# What you will do
Rewrite the material from the line containing "Click the 4.7 rating number" through the end, replacing "rating number" with "score" and changing nothing else. Leave the pictures out of your answer.

# Task data
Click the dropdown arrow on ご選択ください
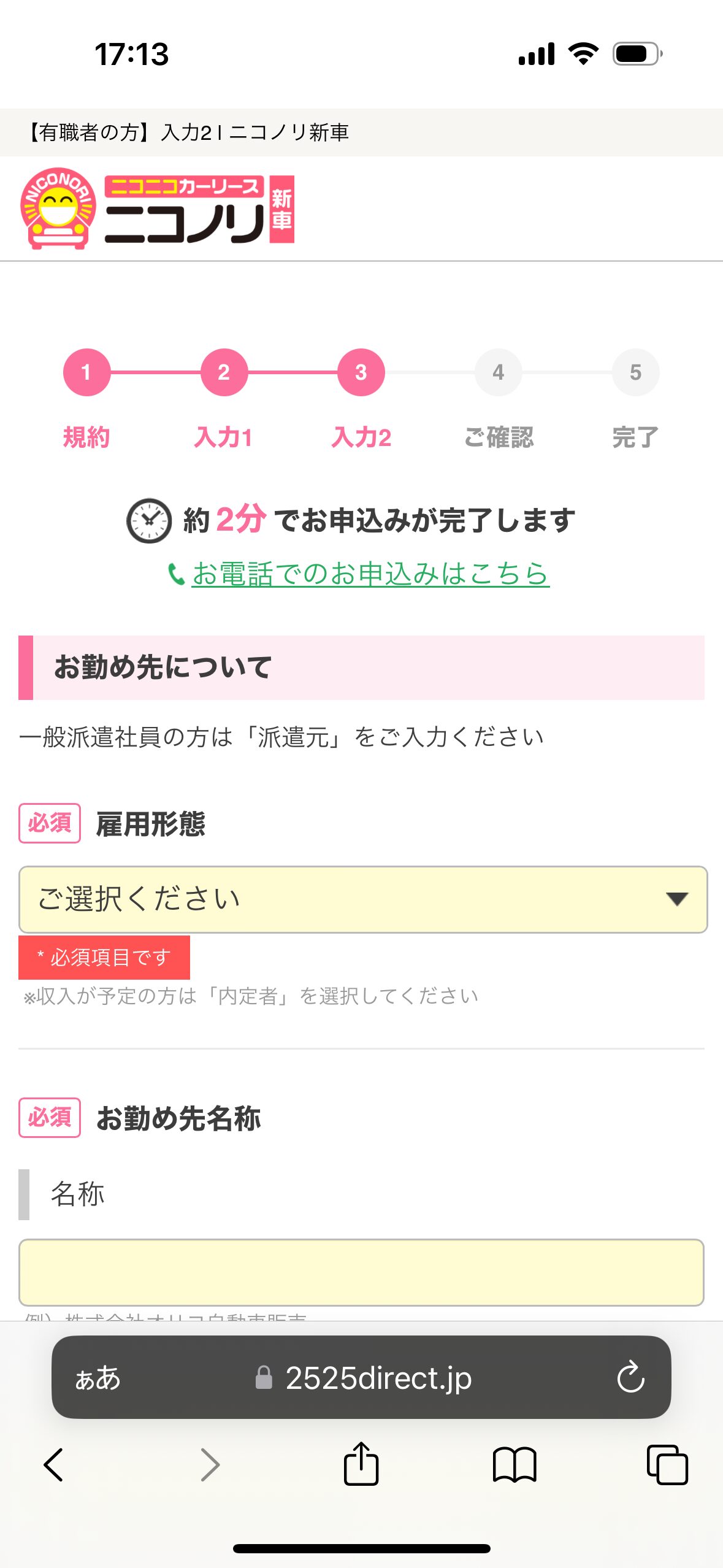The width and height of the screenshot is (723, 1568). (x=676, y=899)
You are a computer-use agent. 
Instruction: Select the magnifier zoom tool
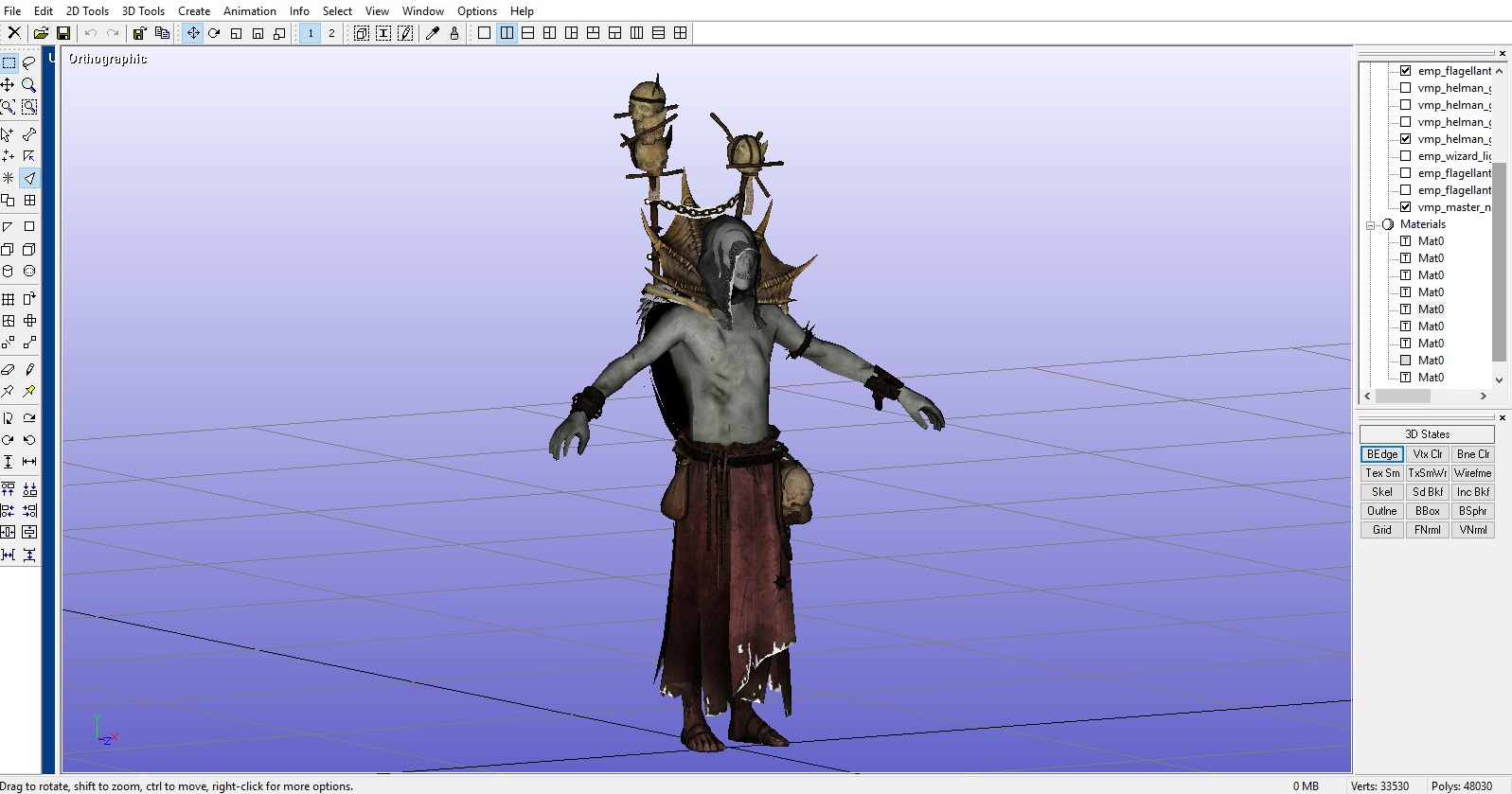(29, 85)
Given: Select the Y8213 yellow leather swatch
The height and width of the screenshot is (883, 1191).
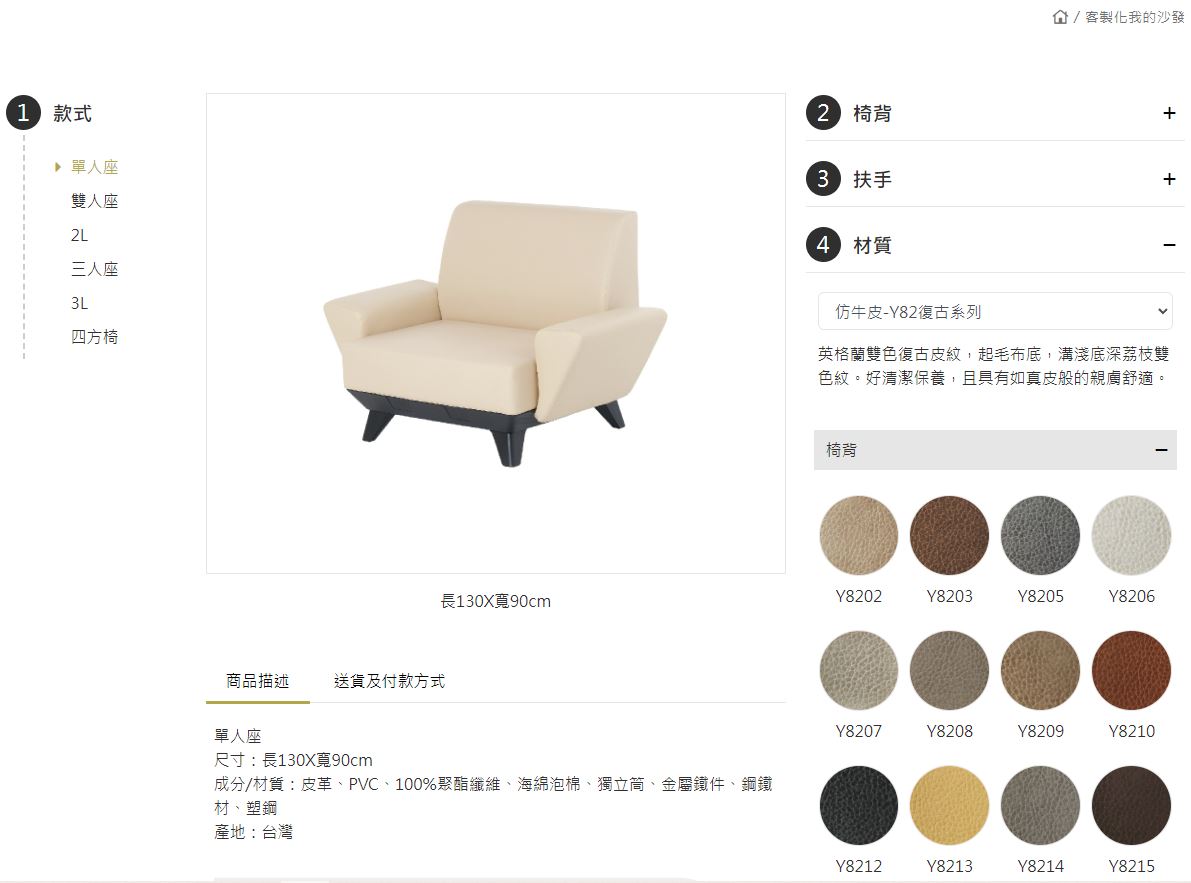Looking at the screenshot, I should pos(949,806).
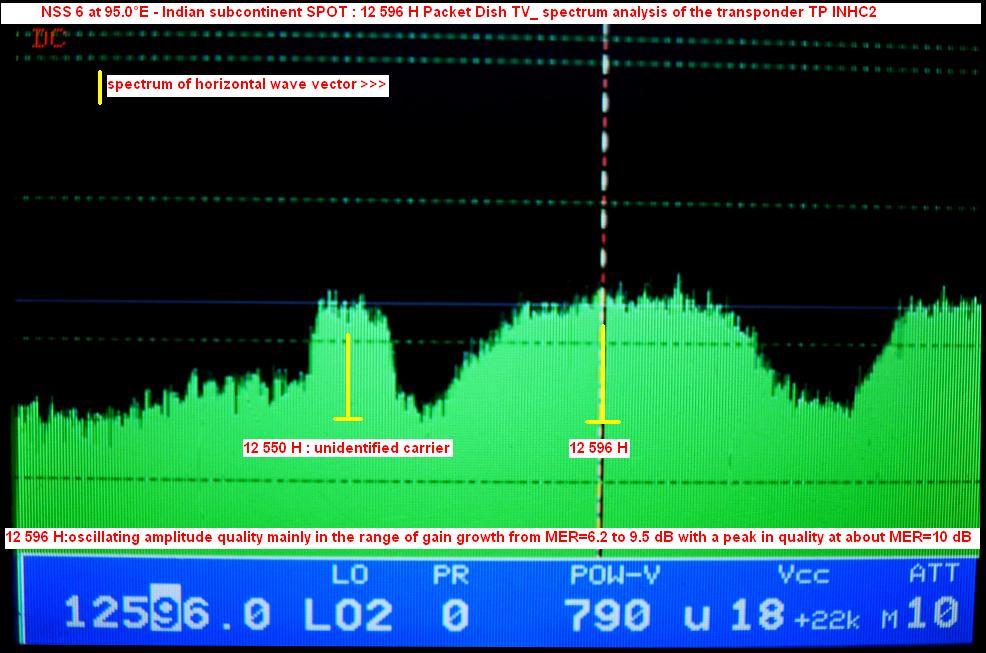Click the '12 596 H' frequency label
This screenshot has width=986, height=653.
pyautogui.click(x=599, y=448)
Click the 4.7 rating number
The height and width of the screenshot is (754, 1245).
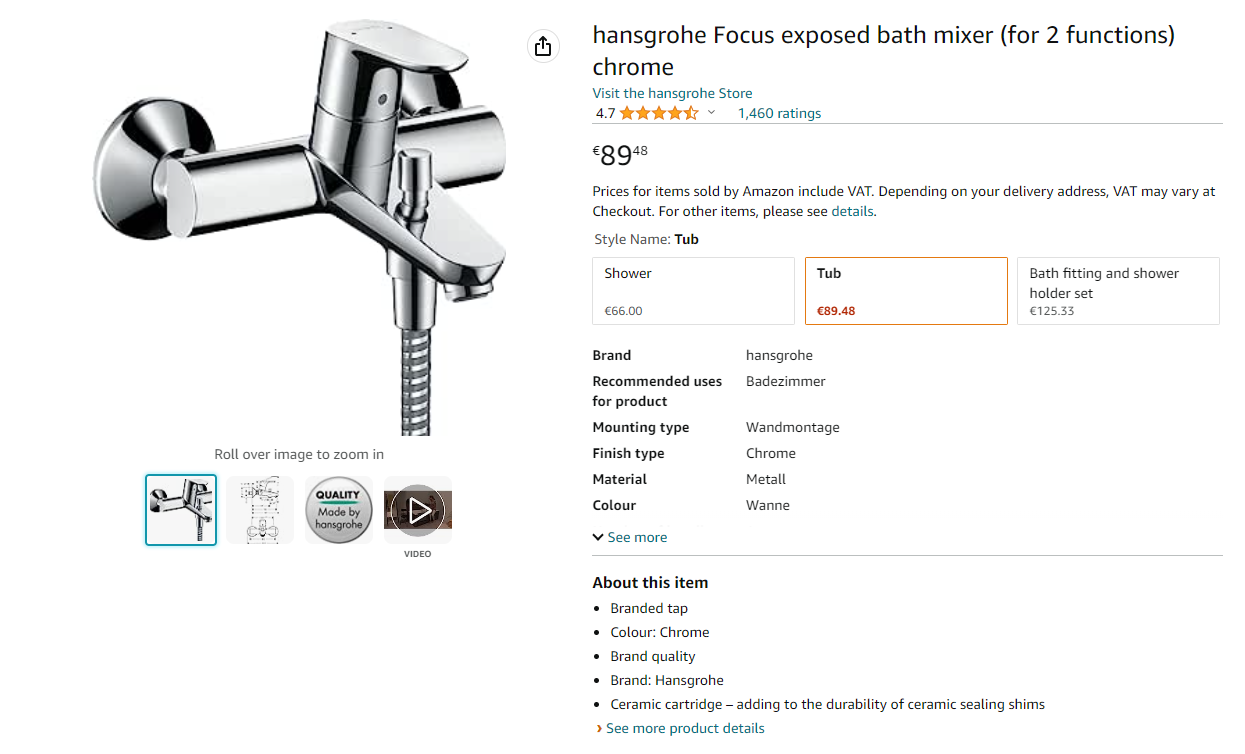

# Answer to this exercise
Click the 4.7 score
The height and width of the screenshot is (754, 1245).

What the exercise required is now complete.